(Continuous) Model Selection and Detail Examination

Model Selection and Detail Examination #

Demo

This use case shows how our approach can help with model selection and threshold tuning. A classifier was built for the CIFAR 100 computer vision benchmark using Tensorflow.

  • Dataset: In this example, we have a dataset of various flower images. The dataset has 100 classes. Our goal is to create a binary classifier for a “meta-class” which combines 5 of the main classes. In particular, we want to classify flowers, which can be any one of 5 of the original classes. Because of this, the dataset is quite imbalanced: flowers are only 5% of the total instances.

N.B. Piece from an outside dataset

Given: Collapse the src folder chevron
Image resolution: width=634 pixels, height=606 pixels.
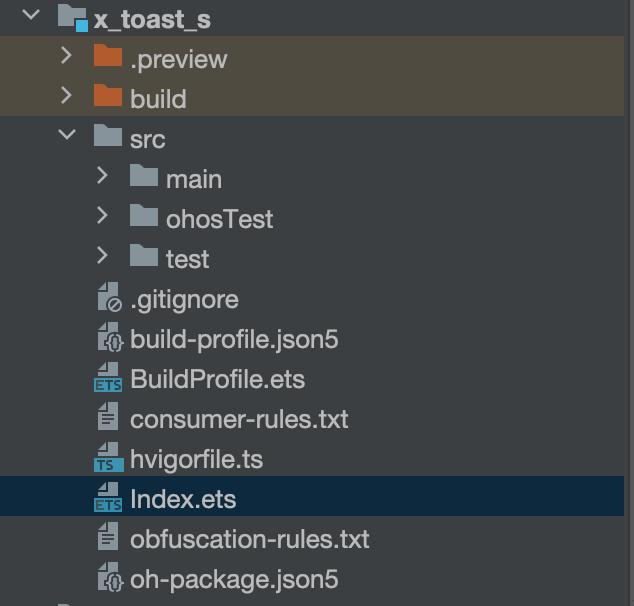Looking at the screenshot, I should 67,135.
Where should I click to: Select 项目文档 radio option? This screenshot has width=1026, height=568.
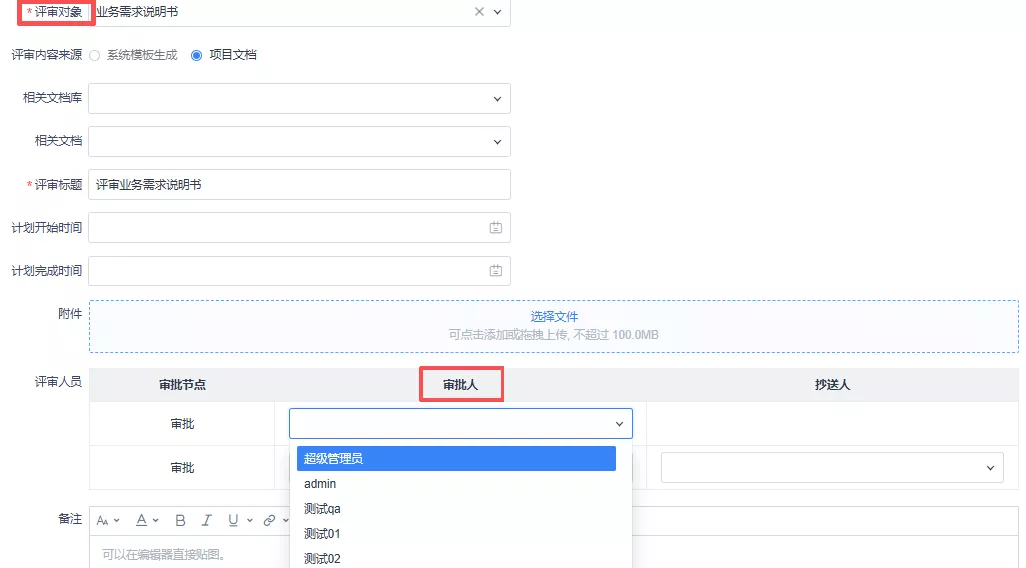pos(196,56)
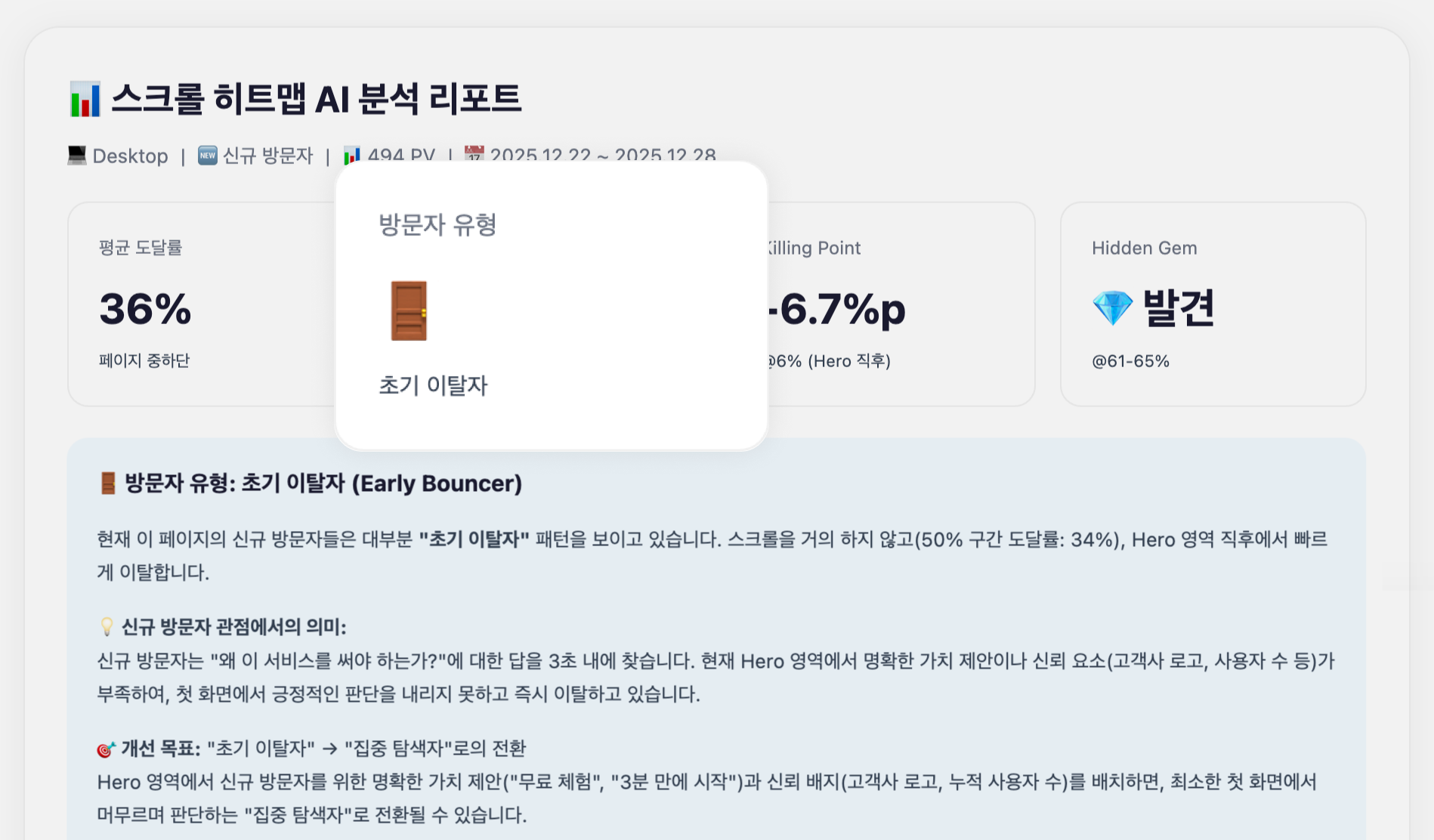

  • Classifier: The classifiers were created using three different strategies that combine the base classes: sum, average, and largest. Because of the class imbalance, we use Mathews Correlation (MCC) as the metric. Each combination strategy produces different ranges of scores.

  • Walkthrough:

    cifar.png

    After loading the dataset, we opened the Reliability Curve view (A), Bandwidth Assessment view (B), Rejection Curve view (C), Trinary Distribution view (E), and Focus Item view (F).

                   


    cifarA.png

    Each combination strategy produces different ranges of scores. We can use the Reliability Curve view to see the differences, and estimate appropriate thresholds for each.

    cifarB.png
    For each model, we use the Bandwidth Assessment view to choose a threshold that provides high MCC yet provides a range of available rejection rates.

    cifarC.png
    The Rejection Curve view shows that each model gets a performance gain from a 10% rejection rate. After tuning each model appropriately all have similar performance.

    cifarE.png
    Using the Trinary Distribution view we can make selections to look for differences in the similar performance. We note that while each model rejects the same number of items, they reject different items. While the number of errors is small, they are different between models. One model has more false positives, while the other has more false negatives.

    cifarF.png

    We select the false positives of the largest model. The Focus Item view allows us to step through these errors to look for patterns. We notice that many of the errors are flowers with insects on them. Because these images are labeled as insect, they are scored as misclassified.